The Parasol diaper is an average diaper with average scores for health, leakage, and comfort. It has soft fabric and skin-friendly tabs and motion points. On the downside, this diaper didn't perform well in our tests for absorption, which means there is a potential for skin irritation and diaper rash from contact with excess moisture. The absorption problem, coupled with the average leak performance, means this diaper is potentially going to disappoint and leave more than one person feeling wet. These flaws make it a diaper we don't recommend.
Pros: Free of several irritants, average leakage, durable
Cons: Expensive, poor absorption, ecological
Compare to Similar Products
Our Analysis and Test Results
Parasol Essentials for baby make diapers and wipes. It is a company founded on the belief that baby products should be safe and eco-conscious. The company has spent years creating a soft top sheet layer that uses less wood pulp than traditional diapers. They believe that eco-friendly diapers don't have to be bulky or rough. The company makes efforts to use fewer materials from sustainably managed forests, less packaging materials, and reduced shipping waste, so their diapers have a smaller overall footprint.
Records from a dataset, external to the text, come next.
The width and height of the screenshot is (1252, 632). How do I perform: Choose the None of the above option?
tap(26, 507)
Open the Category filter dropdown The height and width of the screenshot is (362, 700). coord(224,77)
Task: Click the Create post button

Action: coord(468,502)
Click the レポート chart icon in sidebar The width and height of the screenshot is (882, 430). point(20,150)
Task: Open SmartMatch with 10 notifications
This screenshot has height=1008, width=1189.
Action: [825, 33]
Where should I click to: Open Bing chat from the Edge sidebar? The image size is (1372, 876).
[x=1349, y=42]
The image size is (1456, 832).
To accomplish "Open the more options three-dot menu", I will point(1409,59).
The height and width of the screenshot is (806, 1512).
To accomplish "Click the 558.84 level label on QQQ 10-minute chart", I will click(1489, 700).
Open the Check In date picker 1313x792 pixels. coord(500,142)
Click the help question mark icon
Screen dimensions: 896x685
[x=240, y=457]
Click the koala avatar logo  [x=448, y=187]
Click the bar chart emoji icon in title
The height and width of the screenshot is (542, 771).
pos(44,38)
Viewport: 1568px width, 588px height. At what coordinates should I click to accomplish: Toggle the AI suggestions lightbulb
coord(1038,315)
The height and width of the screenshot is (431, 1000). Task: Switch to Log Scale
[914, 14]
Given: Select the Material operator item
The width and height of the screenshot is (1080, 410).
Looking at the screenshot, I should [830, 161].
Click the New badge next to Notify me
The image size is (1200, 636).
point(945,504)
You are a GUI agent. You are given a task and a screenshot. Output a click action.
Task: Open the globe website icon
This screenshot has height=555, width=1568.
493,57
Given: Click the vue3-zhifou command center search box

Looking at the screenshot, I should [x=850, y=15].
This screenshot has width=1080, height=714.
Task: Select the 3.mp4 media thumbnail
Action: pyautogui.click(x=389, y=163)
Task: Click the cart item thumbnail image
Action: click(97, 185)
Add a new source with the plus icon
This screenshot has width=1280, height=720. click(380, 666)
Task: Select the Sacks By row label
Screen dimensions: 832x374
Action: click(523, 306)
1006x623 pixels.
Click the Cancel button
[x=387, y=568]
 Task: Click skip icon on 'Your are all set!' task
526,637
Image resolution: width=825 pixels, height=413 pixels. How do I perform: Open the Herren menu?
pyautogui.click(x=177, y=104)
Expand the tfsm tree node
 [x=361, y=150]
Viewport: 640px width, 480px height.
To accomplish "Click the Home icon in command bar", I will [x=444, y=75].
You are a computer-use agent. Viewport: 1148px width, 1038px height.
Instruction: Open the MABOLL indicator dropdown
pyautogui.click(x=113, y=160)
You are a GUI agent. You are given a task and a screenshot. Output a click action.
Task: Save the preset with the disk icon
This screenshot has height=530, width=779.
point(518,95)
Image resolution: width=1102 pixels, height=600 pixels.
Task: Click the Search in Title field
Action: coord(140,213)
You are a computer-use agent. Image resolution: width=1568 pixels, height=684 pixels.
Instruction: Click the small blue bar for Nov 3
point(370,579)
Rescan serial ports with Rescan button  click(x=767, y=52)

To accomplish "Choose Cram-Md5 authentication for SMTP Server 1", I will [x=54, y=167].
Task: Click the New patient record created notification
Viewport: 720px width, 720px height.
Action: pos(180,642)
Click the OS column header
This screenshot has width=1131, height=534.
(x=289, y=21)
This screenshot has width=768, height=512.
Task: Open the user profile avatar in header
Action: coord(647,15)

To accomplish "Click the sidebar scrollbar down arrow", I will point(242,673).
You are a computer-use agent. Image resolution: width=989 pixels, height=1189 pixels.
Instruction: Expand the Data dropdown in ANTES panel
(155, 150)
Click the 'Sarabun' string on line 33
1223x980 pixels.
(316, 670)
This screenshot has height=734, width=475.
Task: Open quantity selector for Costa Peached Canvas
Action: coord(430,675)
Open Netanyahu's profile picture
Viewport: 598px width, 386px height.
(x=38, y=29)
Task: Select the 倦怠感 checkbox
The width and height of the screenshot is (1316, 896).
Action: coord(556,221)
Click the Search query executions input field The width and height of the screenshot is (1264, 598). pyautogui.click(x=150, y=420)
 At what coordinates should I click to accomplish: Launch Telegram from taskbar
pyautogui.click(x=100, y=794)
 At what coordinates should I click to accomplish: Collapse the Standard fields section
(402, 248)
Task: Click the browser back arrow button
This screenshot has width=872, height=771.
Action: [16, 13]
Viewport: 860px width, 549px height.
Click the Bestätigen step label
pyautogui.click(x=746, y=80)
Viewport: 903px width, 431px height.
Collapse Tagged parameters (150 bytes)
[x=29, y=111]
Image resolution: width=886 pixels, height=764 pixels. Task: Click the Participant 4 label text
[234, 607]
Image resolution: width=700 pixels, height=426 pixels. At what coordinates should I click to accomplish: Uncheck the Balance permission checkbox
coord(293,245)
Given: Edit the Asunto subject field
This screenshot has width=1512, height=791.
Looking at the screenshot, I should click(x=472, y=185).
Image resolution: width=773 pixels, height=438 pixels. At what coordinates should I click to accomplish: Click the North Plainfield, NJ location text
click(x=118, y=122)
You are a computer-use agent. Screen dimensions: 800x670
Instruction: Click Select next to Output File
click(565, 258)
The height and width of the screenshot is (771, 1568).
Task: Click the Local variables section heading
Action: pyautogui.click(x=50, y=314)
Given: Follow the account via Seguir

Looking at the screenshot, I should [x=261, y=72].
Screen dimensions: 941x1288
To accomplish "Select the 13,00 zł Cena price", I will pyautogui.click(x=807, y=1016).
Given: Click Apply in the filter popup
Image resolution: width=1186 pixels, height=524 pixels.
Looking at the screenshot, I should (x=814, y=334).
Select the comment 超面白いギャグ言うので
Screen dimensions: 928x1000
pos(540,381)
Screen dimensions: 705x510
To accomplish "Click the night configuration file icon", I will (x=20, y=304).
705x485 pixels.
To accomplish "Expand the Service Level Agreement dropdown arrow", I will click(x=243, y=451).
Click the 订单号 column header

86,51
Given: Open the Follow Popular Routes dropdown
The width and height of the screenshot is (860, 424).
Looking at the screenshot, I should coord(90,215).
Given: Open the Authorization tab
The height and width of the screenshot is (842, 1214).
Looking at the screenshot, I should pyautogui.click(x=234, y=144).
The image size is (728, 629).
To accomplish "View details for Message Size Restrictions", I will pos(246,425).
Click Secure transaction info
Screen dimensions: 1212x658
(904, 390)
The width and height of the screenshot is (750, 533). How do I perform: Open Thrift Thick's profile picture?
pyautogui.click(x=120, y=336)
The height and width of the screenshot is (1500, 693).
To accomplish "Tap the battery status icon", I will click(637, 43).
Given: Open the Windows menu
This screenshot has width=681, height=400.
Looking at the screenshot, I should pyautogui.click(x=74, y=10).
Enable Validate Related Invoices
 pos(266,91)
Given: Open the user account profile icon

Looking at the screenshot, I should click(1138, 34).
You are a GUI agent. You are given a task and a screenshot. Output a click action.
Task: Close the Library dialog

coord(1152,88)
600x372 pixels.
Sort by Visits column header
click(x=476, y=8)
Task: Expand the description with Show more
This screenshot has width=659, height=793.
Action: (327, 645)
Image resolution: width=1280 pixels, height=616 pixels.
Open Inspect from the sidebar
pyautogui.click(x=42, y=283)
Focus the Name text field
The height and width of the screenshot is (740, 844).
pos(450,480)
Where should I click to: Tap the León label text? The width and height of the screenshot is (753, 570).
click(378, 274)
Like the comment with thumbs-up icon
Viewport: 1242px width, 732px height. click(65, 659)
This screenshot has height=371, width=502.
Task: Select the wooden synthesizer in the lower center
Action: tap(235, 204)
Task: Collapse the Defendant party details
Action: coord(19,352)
The Parasol performed fairly well in our tests for leakage with an average score for the group. While nothing to sing about, it is better than some of the competition and one of Parasol's higher scores in our tests. However, we did experience some leaking.
We did like that this diaper earned an above-average score for health and gave some serious consideration for chemicals and materials that could be potential irritants to baby's skin. This diaper is free of chlorine, perfume, lotion, and latex with a partial disclosure list on what the diaper has inside.
The Parasol also earned average scores for comfort and durability, so while it isn't the most comfortable or durable option, it does offer a very soft fabric and skin-friendly motion areas and tabs. The diaper is reasonably durable with few complaints on how it holds up between diaper changes, but it isn't anything to write home about, and other diapers were more durable.
This diaper did not perform well in our tests for absorption with a low score for locking liquids away, coming in significantly below the top scoring options. The Parasol had more wetness transfer to the test paper than much of the competition, which could mean possible skin irritation for baby, diaper rash, or wet clothing.
This diaper earned a below-average score for ecology. While Parasol markets itself as an "eco-conscious" diaper, it didn't stack up well compared to other green diapers we tested. The Parasol has a partial disclosure list for ecology. It shows a Nordic Swan Eco-label and is PEFC, cruelty-free, and vegan. It does not discuss biodegradability for the diaper or packaging, and it doesn't mention the use of renewable resources. Some diapers we tested have similar accreditation and earned higher scores in most metrics. Others also have significant eco-friendly certifications and manufacturing processes.
Parasol is a pricey diaper at about $0.56 per diaper, which is higher than the average option. Given the lower overall score and the disappointing absorption results, it certainly doesn't worth the added cost.
The Parasol diaper is an average diaper with few above-average scores in individual metrics. It performed average for leakage, but the absorption score was disappointing. Given that a diaper needs to lock away liquids and prevent leaks, it is frustrating that this option isn't good at either. This self-proclaimed "eco-conscious diaper" had surprisingly little supporting information for ecology, leaving us disappointed. Overall, the higher price and lower scores mean the Parasol is a no-go, in our opinion.